''Cem anos, Laidinha, estou fazendo cem anos''. Dona Lica, ou melhor, Dolores dos Santos, repete a mesma frase vezes sem conta. Voltou a ser criança e está na maior expectativa com a festa de aniversário que a irmã Adelaide dos Santos Faust, a Laidinha, prepara para ela hoje. As duas moram sozinhas numa casa no Jardim Semíramis, Zona Norte de Londrina. Os pais e os dez irmãos já morreram. Dona Lica nunca se casou e Laidinha, viúva desde 98, não teve filhos. No entanto, a casa vai ficar cheia de sobrinhos, amigos e vizinhos.
O centenário de dona Lica traz à tona lembranças da memória prodigiosa de Laidinha. ''Chegamos a Londrina no dia 15 de agosto de 1934. Meu pai era fazendeiro no interior de São Paulo e se tornou um pequeno comerciante aqui. Nossa loja ficava na Avenida Paraná, bem na frente do Coreto. Passei minha infância por ali, vendo o mato virar cidade'', conta. Aos 81 anos, ela também guarda o bom gosto dos tempos de costureira. Os brincos e o batom, combinando com a roupa, entregam uma das características comum às duas irmãs: ''Sempre fomos muito vaidosas'', confessa Laidinha, rindo. Agora que Lica já não enxerga mais, é ela quem arruma a irmã.

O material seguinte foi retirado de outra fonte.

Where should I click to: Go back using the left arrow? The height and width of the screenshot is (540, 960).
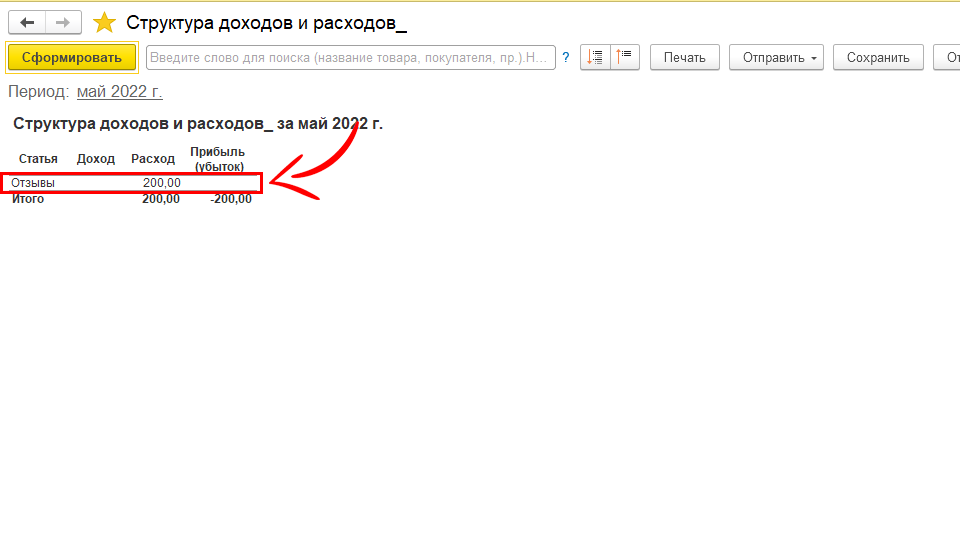27,22
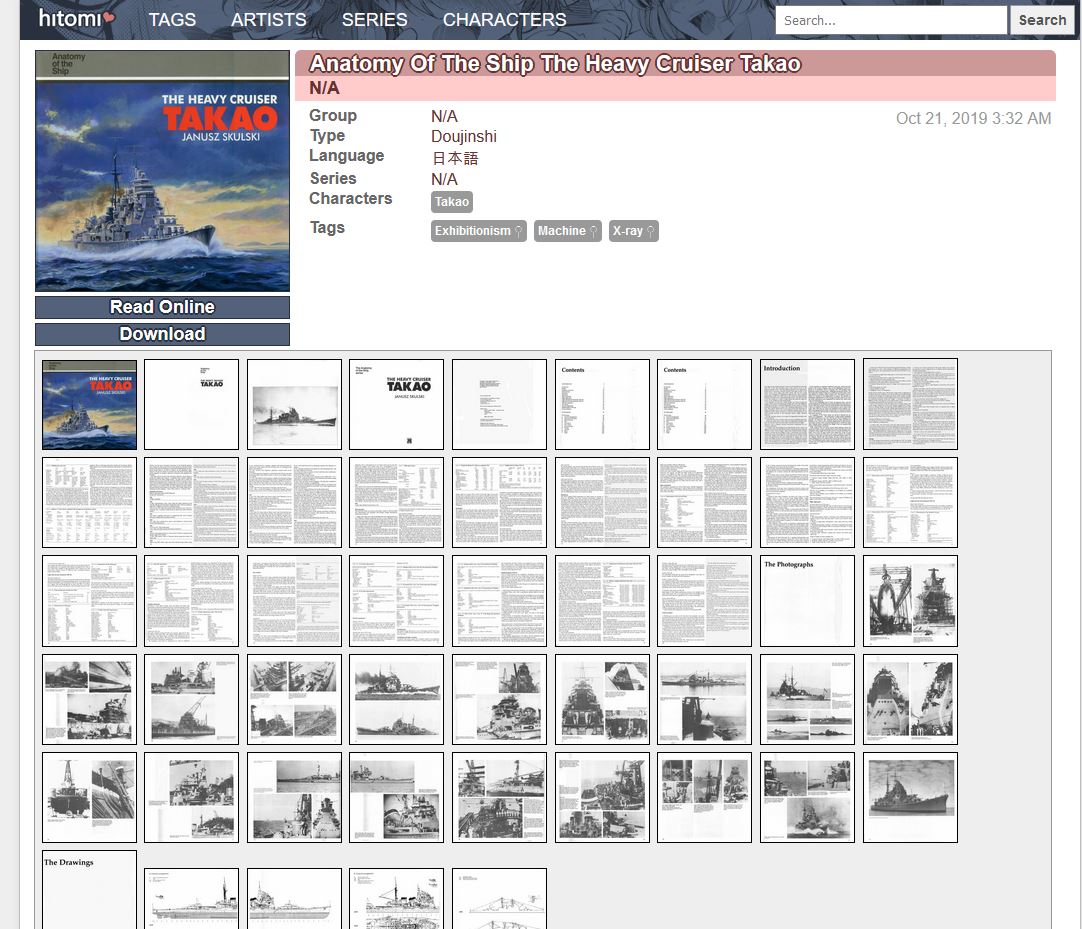
Task: Open the ARTISTS page
Action: click(268, 20)
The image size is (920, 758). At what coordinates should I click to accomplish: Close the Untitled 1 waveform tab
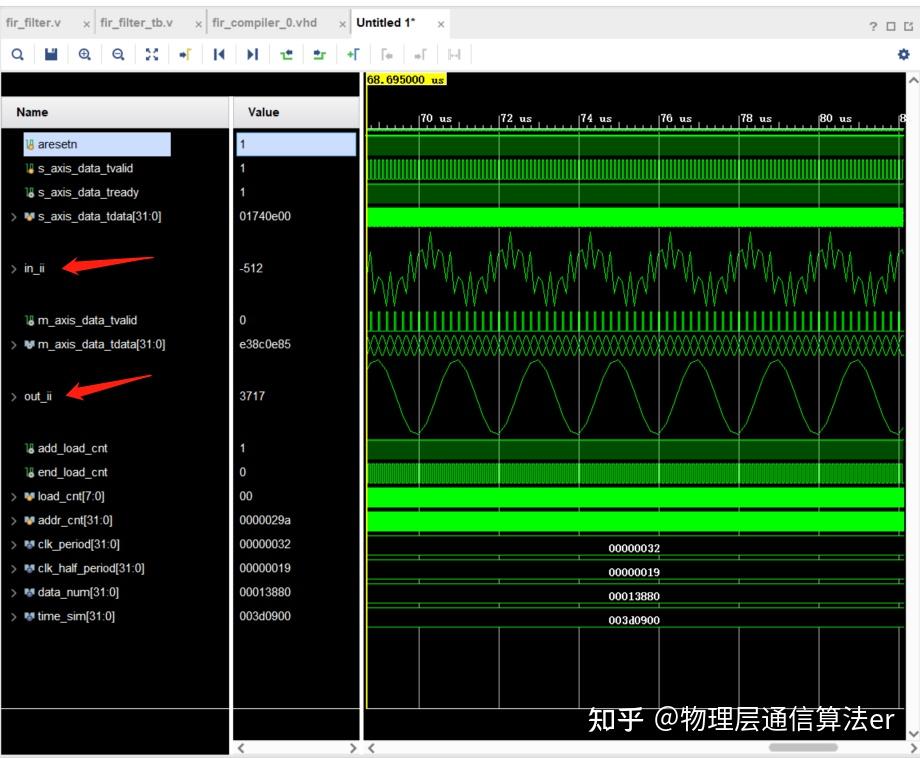pos(440,22)
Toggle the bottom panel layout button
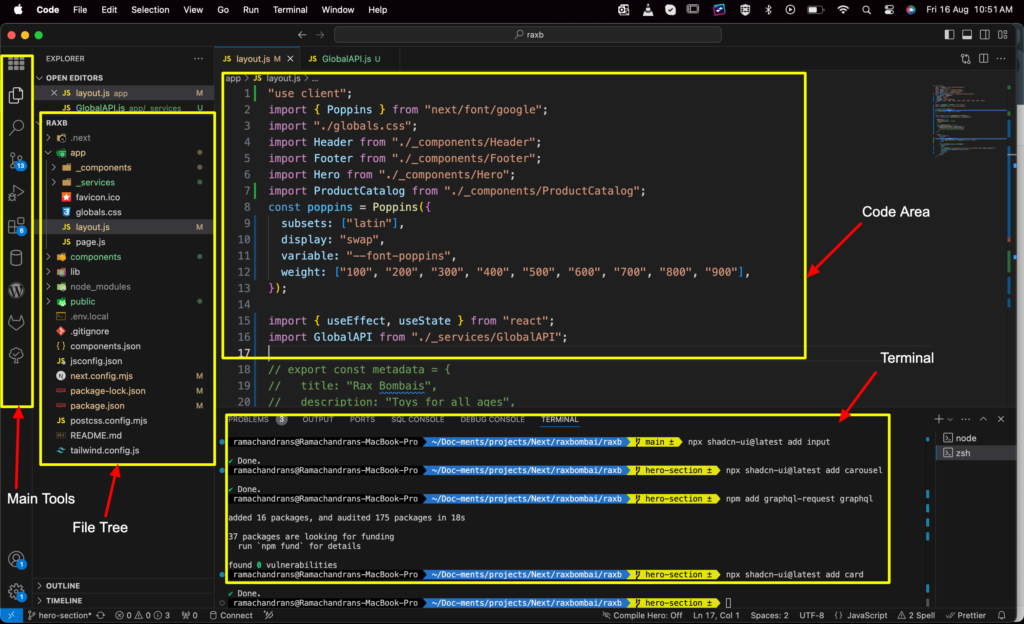Viewport: 1024px width, 624px height. (x=966, y=35)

Dona Lica não consegue mais andar e fala muito pouco. ''Até esses dias, o divertimento dela era assistir futebol na televisão. Ela torcia para o Santos e para o Corinthians e não perdia um jogo. Quando era um time contra o outro, qualquer que fosse o resultado estava bom'', lembra Laidinha.
A rotina das duas irmãs é de um companheirismo que transcende qualquer definição. Laidinha adivinha os movimentos, necessidades e desejos de Lica, e se orgulha da saúde da irmã. ''Ela só toma vitaminas e remédio para pressão'', ressalta. Ela mesma prepara a comida de Lica, o banho, a troca de roupas. ''Agora, é como se ela fosse minha filha. Ela ajudou a me criar e agora eu estou terminando de criar ela''.
A festa, que começa às 4 da tarde, vem sendo esperada há muito tempo. ''Quando ela fez 90 anos, a Lica me disse que iria chegar aos 100. Parece que ela sempre soube disso'', relembra Laidinha. Depois, confessa uma preocupação: ''Eu não sei não se vou viver tanto assim. Para mim vai ser muito ruim chegar tão longe na vida. Eu estou aqui para cuidar da Lica, mas quem vai cuidar de mim?''. Já na porta de casa, se despedindo da reportagem, Laidinha recupera o otimismo: ''Ano que vem vocês podem voltar para a festa dos 101''.